The base widget is quite simple: one constructor method, one rendering method and an update method.

  • __init__: the app object stores objects in a dictionary where the keys are the given name we give to the widget object;
  • render: called by the app object whenever we need to redraw the screen, especially after widget updates. All widgets are rendered during a loop. This might induce flickering.
  • update(key): speaking of the devil, it updates the widget. Usually only one widget is updated at the time during a loop. The method asks for a key which is a keyboard key and depending on its values, it will perform a specific action. It also returns an integer, used to tell the main app to break or not the update cycle for that widget.
class DefaultWin:
    """Default curse window object.

    Contains the minimum necessary methods.
    ...
    Attributes
    ----------
    None.

    Methods
    -------
    """

    def __init__(self):
        """Class constructor."""
        pass

    def render(self):
        """This methods updates the rendering of the window."""
        pass

    def update(self, key):
        """This methods handles keyboard and/or mouse inputs and returns an int
        based on the input.

        Returns
        -------
            An integer related to some I/O input.
        """
        return 0

Refreshing the windows

I talked about refreshing windows. If you do it too frequently, you might induce flickering. To reduce it, you can:

  • call noutrefresh for each widget, stacking the changes to be done but not yet displayed, then call doupdate at the end of a cycle; and/or
  • mark widgets as to be updated or not, refreshing on the ones needing to.

Window(s) focus

When you want to work on a specific window, you have to assign a key to that window and then whenever this key is pressed, consider any actions performed after applied to this window.

Issues

I had several issues when I made the wrapper and below are my solutions to them.
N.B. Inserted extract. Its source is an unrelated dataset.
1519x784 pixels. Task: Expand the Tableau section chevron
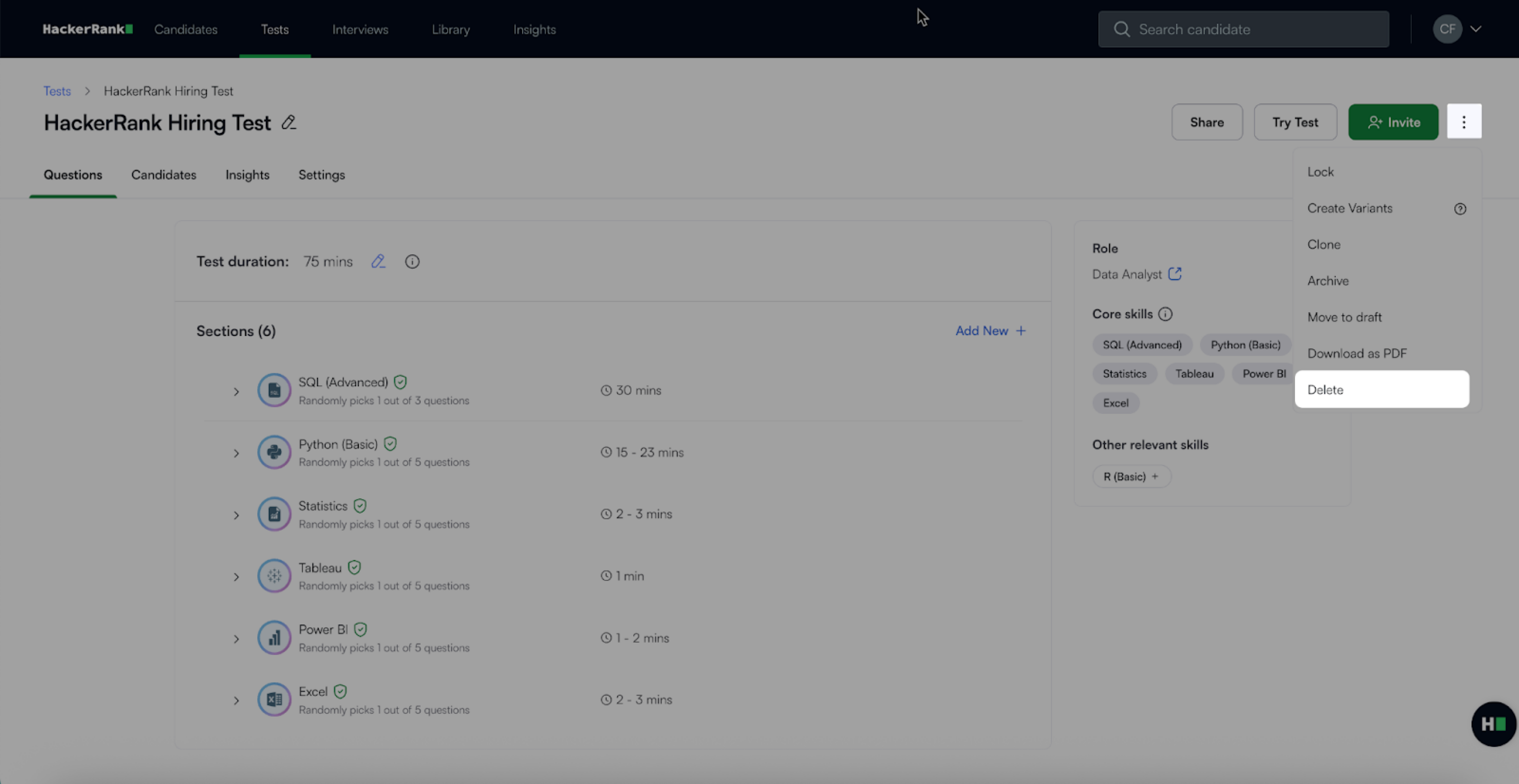[236, 577]
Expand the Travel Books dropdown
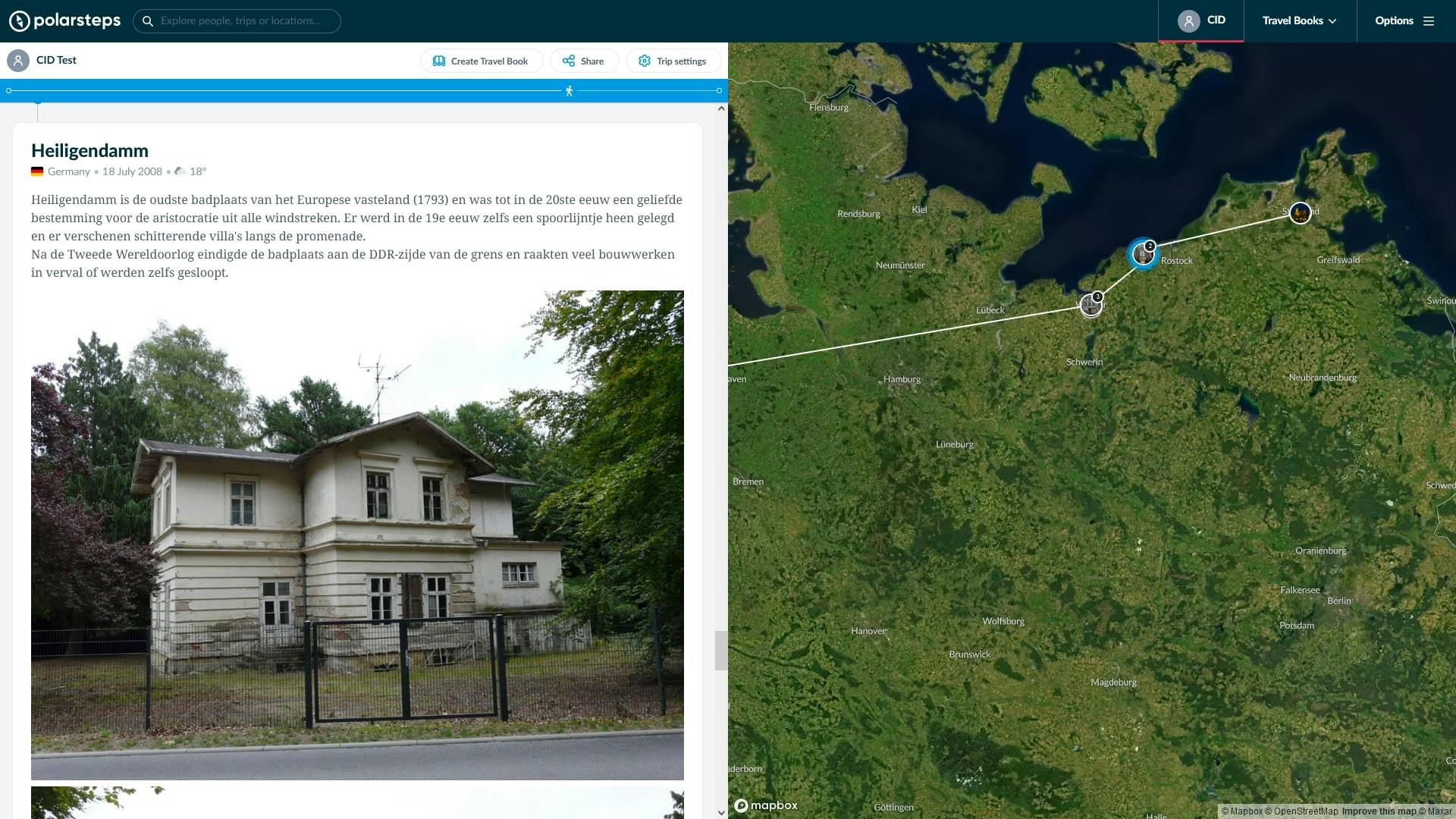The width and height of the screenshot is (1456, 819). (1299, 21)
Curses needs to exit the right way

If the application / script crashes mid-way, curses options will be still impact the terminal setup. There are several solutions to prevent this:

  • the ncurses library way with wrapper, or
  • with context manager, or
  • try and finally

If your terminal gets all scrambled, you can type stty sane to go back to a saner version. It might not reset all your preferences but it's good enough.

with context manager

It uses __enter__ and __exit__ functions. The two keywords are with statement context managers. Basically when you use with, __enter__ is executed when you enter the context stated by with and __exit__ when you exit said context. It's useful when you want to do specific processing and if you write your own class and / or module around curses.

try/finally

It uses a try statement with finally. It works well and it is useful when you want to write a quick and short script.
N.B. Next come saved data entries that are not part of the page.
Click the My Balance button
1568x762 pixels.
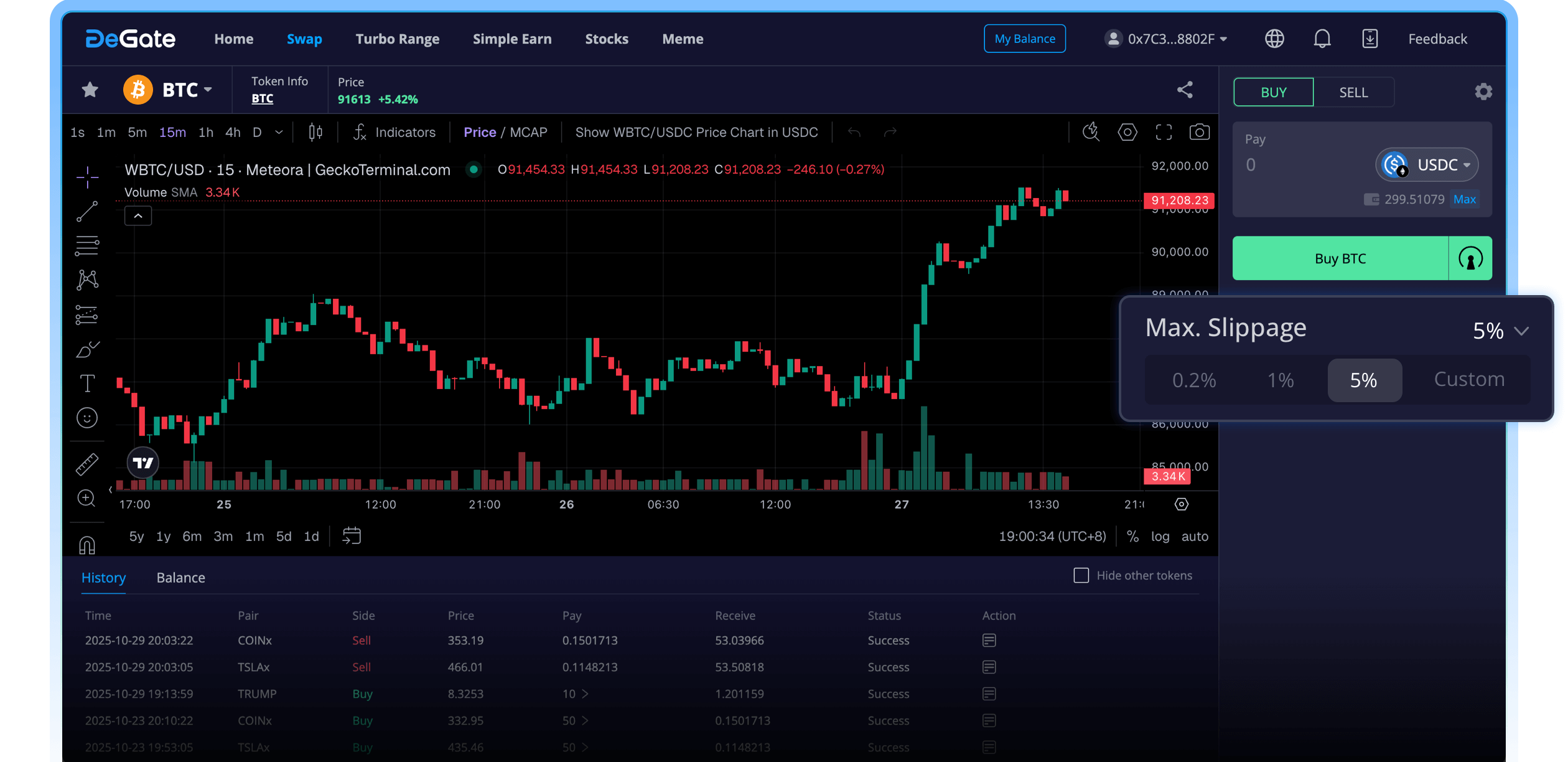(1024, 39)
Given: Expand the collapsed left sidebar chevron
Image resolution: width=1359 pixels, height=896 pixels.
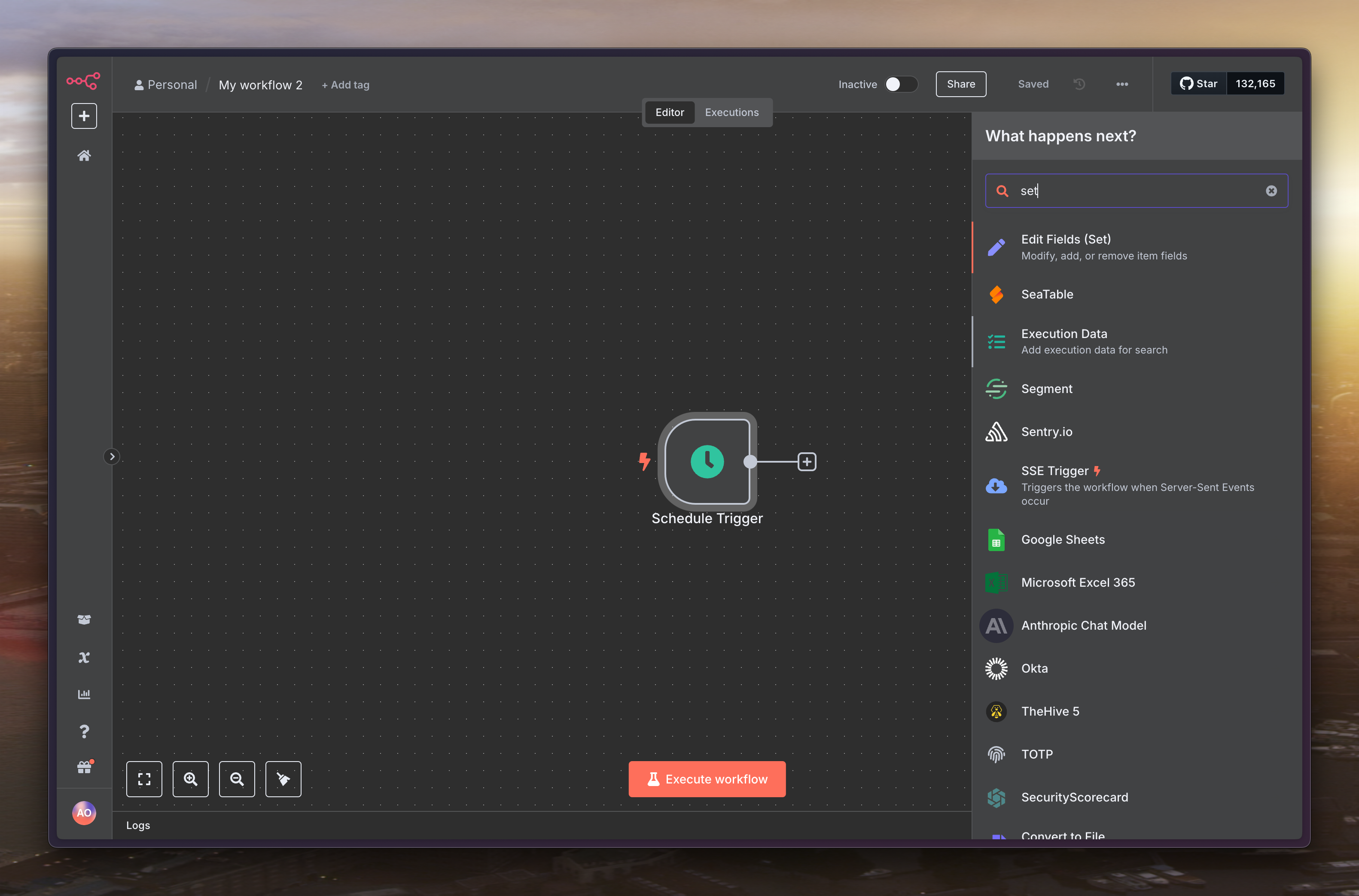Looking at the screenshot, I should [112, 457].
You can't just print lines

Whenever you write text in a window, you use addstr. Not an issue by itself but you need to remember the max length enabled by the window. If your text is longer than that, it won't be displayed. You will need to hyphenate your text if needed. Luckily Python does it by default via textwrap.

Dropdown menu

The menu might not be shown on the top of all the windows and this issue would show randomly. In order to avoid this, we need to render the dropdown menu last, after all other.